Trust me try and one day I hope that you will write me and say thank you SAM i made it and I am sure that you will .
Just do it step by step. First think of something and then plan how to start , I know that in your country no one will loan you money , But there should be a way to start something on your own, Be your own boss , Working for others will get you no where.

Maiden as for what you say you are right , Wished that i was younger and came to Cairo and took a group of people like they do in the USA and put them in track , Give them the chance to open a business on there own with support of the Government , But there (Egypt) the rich get richer and the poor stays where they are , Petty but one day that will change. Hope so.


----------



## MaidenScotland

Sam
Your intended advice is good but not for here.
People who have no money in the states is different from no money here... no money here means exactly that and no way of raising money nor collateral to offer against a loan.
Yes there are rich Egyptians indeed very rich Egyptians but I am willing to bet they inherited money/businesses .. I would say 99.9% for sure... that no guy could start out here with nothing today. 
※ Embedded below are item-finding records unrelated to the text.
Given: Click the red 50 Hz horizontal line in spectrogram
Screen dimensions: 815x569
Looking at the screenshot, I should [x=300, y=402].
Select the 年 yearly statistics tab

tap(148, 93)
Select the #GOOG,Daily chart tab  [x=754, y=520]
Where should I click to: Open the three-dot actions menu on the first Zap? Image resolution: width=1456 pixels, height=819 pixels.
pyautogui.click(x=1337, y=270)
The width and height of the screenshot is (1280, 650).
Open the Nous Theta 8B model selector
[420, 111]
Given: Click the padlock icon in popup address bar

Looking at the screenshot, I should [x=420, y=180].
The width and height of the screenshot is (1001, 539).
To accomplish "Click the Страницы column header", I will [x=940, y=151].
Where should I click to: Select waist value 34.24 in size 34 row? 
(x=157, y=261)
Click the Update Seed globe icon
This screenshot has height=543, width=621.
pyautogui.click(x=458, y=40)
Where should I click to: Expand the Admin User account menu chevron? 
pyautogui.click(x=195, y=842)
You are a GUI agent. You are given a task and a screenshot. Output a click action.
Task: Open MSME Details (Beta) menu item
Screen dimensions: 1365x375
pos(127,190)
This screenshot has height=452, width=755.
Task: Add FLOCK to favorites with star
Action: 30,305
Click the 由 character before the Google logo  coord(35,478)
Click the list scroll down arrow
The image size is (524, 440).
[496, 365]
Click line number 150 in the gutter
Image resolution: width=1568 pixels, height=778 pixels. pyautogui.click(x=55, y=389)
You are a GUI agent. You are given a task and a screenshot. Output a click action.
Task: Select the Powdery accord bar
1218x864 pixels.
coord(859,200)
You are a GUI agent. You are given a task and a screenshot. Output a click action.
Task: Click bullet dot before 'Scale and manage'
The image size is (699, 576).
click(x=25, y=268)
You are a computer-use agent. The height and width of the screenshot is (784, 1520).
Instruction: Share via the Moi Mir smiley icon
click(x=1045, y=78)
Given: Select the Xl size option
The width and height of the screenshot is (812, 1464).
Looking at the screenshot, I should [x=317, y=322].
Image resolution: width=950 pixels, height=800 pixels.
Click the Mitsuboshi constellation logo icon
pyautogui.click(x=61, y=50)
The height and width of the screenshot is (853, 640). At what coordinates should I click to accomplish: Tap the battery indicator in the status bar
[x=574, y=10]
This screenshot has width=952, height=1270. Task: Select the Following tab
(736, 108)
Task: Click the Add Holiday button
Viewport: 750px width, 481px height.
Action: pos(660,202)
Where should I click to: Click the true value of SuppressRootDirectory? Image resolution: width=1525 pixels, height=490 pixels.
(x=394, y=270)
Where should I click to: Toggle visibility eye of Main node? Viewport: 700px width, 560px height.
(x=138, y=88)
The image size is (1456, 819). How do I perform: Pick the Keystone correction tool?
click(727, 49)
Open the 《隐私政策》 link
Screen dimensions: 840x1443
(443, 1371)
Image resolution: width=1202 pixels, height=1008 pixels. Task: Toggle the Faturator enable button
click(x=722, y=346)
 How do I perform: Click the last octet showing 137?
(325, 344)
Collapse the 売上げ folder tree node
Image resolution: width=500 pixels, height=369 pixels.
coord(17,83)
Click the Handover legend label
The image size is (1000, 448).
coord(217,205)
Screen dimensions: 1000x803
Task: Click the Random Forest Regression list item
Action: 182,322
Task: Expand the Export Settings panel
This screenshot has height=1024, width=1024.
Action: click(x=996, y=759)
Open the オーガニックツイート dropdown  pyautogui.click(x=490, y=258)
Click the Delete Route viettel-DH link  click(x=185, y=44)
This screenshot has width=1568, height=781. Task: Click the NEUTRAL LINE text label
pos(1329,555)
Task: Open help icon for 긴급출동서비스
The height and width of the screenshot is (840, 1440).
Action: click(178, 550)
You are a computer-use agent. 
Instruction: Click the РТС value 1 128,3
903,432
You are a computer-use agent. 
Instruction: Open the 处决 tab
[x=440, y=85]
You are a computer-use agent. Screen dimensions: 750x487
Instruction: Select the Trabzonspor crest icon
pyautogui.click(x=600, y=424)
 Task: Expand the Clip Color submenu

Pretty women wont happen here.


----------



## DeadGuy

Mr. Sam! Sorry but I can’t help laughing when reading most of your posts when you just keep ignoring everyone else’s points and just keep going on and on about your own “views” about how things are in here!

I never said it’s impossible, all I said that the priorities in here are not the same as other places!

As for working hard and using the brains, sorry but you need to understand that in the States you had a whole system behind you supporting you in many ways, this isn’t the same in here, actually in here it’s not just that you don’t get help from the system, but you actually get a slap for even trying to be the same as one of the “big guys”! I’m sure you’ve seen how stupid some Egyptians are in the States, haunted by alcohol and sex and so on, but I’m sure you’ve also seen how successful Egyptians/American Egyptians are/can be in there as well, did you ever wonder why they never been the same back home?!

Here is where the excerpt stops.